Exercise prompt: Among the entries below, only the lines starting at the one with "অর্থনীতি (853, 172)" and ending at the one with "[Back to top] (26, 2485)", both included, are to be printed exactly.

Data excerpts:
━━━━━━━━━━━━━━━━━━━━━━━━━━━━━━
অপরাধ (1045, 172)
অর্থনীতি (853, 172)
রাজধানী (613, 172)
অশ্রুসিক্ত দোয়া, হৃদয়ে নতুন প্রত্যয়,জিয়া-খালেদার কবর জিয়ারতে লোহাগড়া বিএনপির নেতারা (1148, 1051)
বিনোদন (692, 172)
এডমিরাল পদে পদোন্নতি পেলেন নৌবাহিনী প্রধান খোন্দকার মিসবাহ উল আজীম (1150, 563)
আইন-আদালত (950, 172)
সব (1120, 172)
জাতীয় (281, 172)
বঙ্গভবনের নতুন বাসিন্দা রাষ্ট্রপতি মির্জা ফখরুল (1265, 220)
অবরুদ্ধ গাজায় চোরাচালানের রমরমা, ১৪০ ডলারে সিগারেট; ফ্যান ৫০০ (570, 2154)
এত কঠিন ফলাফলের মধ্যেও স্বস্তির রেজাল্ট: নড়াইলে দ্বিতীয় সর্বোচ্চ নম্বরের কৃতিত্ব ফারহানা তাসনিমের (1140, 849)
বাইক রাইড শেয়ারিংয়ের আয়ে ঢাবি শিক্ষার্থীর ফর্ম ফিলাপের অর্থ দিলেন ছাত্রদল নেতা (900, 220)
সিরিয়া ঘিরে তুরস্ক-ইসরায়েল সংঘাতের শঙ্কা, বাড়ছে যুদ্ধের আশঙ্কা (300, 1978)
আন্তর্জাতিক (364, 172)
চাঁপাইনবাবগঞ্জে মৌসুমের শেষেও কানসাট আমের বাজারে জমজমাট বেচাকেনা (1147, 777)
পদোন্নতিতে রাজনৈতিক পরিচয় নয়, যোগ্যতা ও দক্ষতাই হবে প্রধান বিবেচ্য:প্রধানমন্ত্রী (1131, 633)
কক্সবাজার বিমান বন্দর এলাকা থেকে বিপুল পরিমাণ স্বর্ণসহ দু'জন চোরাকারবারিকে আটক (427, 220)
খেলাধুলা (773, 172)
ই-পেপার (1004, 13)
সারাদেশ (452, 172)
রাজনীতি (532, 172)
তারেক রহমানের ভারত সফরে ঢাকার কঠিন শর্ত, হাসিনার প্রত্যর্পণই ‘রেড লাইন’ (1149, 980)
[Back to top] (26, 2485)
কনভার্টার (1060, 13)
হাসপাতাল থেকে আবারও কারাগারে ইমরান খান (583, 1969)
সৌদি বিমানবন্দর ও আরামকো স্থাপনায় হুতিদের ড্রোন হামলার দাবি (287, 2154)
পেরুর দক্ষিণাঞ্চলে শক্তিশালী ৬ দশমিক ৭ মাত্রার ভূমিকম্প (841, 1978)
━━━━━━━━━━━━━━━━━━━━━━━━━━━━━━
Answer to the problem:
অর্থনীতি (853, 172)
রাজধানী (613, 172)
অশ্রুসিক্ত দোয়া, হৃদয়ে নতুন প্রত্যয়,জিয়া-খালেদার কবর জিয়ারতে লোহাগড়া বিএনপির নেতারা (1148, 1051)
বিনোদন (692, 172)
এডমিরাল পদে পদোন্নতি পেলেন নৌবাহিনী প্রধান খোন্দকার মিসবাহ উল আজীম (1150, 563)
আইন-আদালত (950, 172)
সব (1120, 172)
জাতীয় (281, 172)
বঙ্গভবনের নতুন বাসিন্দা রাষ্ট্রপতি মির্জা ফখরুল (1265, 220)
অবরুদ্ধ গাজায় চোরাচালানের রমরমা, ১৪০ ডলারে সিগারেট; ফ্যান ৫০০ (570, 2154)
এত কঠিন ফলাফলের মধ্যেও স্বস্তির রেজাল্ট: নড়াইলে দ্বিতীয় সর্বোচ্চ নম্বরের কৃতিত্ব ফারহানা তাসনিমের (1140, 849)
বাইক রাইড শেয়ারিংয়ের আয়ে ঢাবি শিক্ষার্থীর ফর্ম ফিলাপের অর্থ দিলেন ছাত্রদল নেতা (900, 220)
সিরিয়া ঘিরে তুরস্ক-ইসরায়েল সংঘাতের শঙ্কা, বাড়ছে যুদ্ধের আশঙ্কা (300, 1978)
আন্তর্জাতিক (364, 172)
চাঁপাইনবাবগঞ্জে মৌসুমের শেষেও কানসাট আমের বাজারে জমজমাট বেচাকেনা (1147, 777)
পদোন্নতিতে রাজনৈতিক পরিচয় নয়, যোগ্যতা ও দক্ষতাই হবে প্রধান বিবেচ্য:প্রধানমন্ত্রী (1131, 633)
কক্সবাজার বিমান বন্দর এলাকা থেকে বিপুল পরিমাণ স্বর্ণসহ দু'জন চোরাকারবারিকে আটক (427, 220)
খেলাধুলা (773, 172)
ই-পেপার (1004, 13)
সারাদেশ (452, 172)
রাজনীতি (532, 172)
তারেক রহমানের ভারত সফরে ঢাকার কঠিন শর্ত, হাসিনার প্রত্যর্পণই ‘রেড লাইন’ (1149, 980)
[Back to top] (26, 2485)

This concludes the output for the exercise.